SHIMAMOTO, Osaka Pref. — A small office near Minase Station on the Hankyu Line was filled with applauding women late Sunday night as eight female candidates triumphed in the Shimamoto Municipal Assembly election.
|Kaoru Hirano (second from left) and Makiko Sawashima (fourth from left) are applauded by their supporters.|
The 18-member Shimamoto assembly now has a higher percentage of women than any other local legislature in Japan.
“I think it is a big step toward creating a local assembly where the number of women and men is the same,” remarked Kiyomi Tsujimoto, a Lower House member of the Social Democratic Party.
In Sunday’s election, 20 candidates — including nine women — vied for seats. Voter turnout was 66.83 percent.
Following the result, the proportion of female members in the assembly reached a record high 44.4 percent, exceeding the 41.7 percent in the Awaji Municipal Assembly in Hyogo Prefecture.
While supporters of the female candidates expressed hope that the election here will influence other local assemblies, Shimamoto, which is located near the border of Kyoto and has a population of about 30,000, is seen as having a more politically active female population than is typical.
Women here have established groups to address issues such as child-rearing, nursing care for the elderly and environmental concerns. They have a wide network and a relatively high awareness of social issues.
Three of the eight women elected to the 18-member assembly are not affiliated with any political party.
Two of them — Makiko Sawashima and Kaoru Hirano — won seats on the council on their first attempts. They were both active in volunteer activities before forming a group 12 years ago to support assemblywoman Yumiko Nanbu, who served 12 years as an assembly member but failed in her bid to be elected mayor Sunday.
Hirano, a 46-year-old mother of three, said, “In the process of bringing up my children, I came across many problems, including environmental destruction due to the development of golf courses, and budget cuts in education and welfare matters.”
Sawashima, 43, said her decision to run for the assembly was the natural outcome of her increasing frustration at the town and the assembly’s failure to meet residents’ needs.
“Petitions from citizens were turned down many times, and I cannot just wait for somebody else to do the job,” Sawashima said.
Both Hirano and Sawashima said that, although women previously have been reluctant to get involved in politics, this attitude has changed in recent years. This is evidenced by the female voter turnout, which has been higher than that of men in recent elections. In Sunday’s poll, female voter turnout came to 69.83 percent, while the male turnout was 63.56 percent.
The Shimamoto assembly saw its first female member in 1969.
Since then, the number of female members has steadily increased, with six having served on the assembly since April 1989.
Shimamoto assembly members are, however, paid relatively poorly.
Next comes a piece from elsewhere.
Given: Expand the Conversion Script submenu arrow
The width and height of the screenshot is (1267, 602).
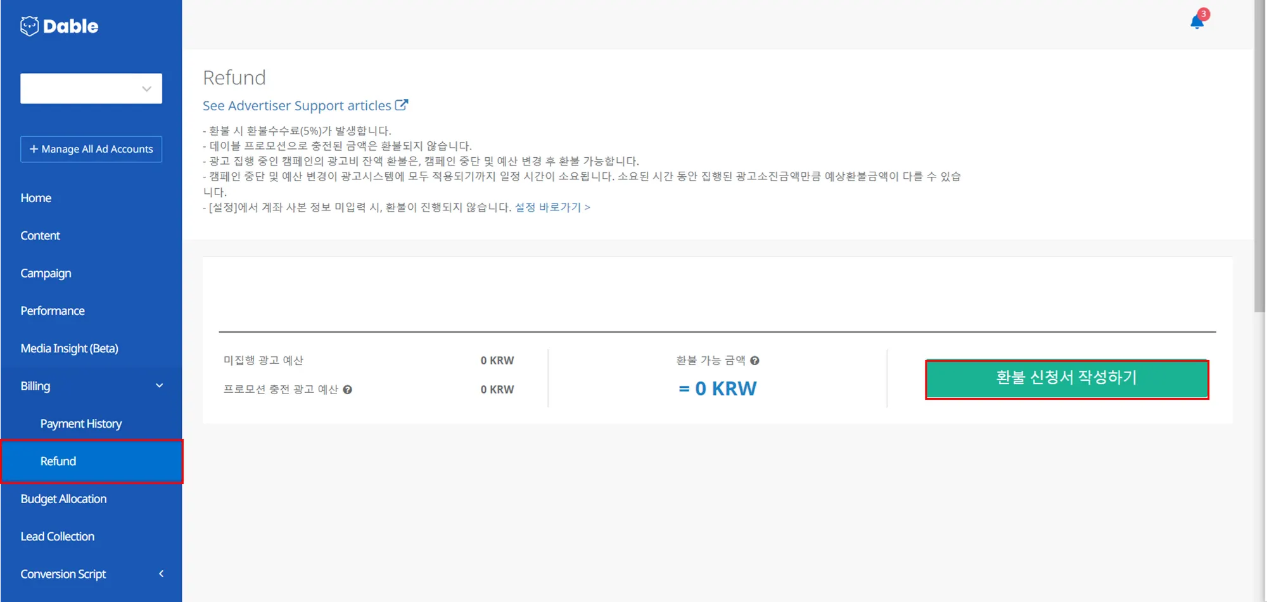Looking at the screenshot, I should tap(161, 573).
According to Mieko Kato, who has served eight years as a member unaffiliated with any party, they earn around 330,000 yen a month, which is equal to half that paid to members of the neighboring Takatsuki Municipal Assembly.
Kato won the highest number of votes in Sunday’s election.
“Not many men want to be an assembly member because they cannot support a family with only these earnings,” she said.
Among the eight women who won seats, one was backed by the Liberal Democratic Party, two were backed by New Komeito, two had backing from the Japanese Communist Party and three were independent.
While the SDP’s Tsujimoto believes that an increased number of women in politics will bring many benefits, including increased transparency and efficiency in local administration, Kato said the issue of whether female members can cooperate beyond party lines is the key to a better assembly and having better policies.
“We had six female members (before the election), but we could not cooperate. I don’t know if we can do it just because the number has increased to eight,” she said.
“In the coming four years, there are pressing issues that will determine the fate of the town, such as a possible merger with (the neighboring city of) Takatsuki. If we cannot make use of the opportunities (of an increased number of women), I fear a backlash.”
For their part, local residents said that it does not matter whether assembly members are male or female.
A 65-year old man said he supports those who actually do the job by listening to the voices of the residents and are not bound by party politics.
“I don’t trust those who say good things only during election campaigns. It does not matter whether they are men or women, but I find women tend to do the job better,” he said.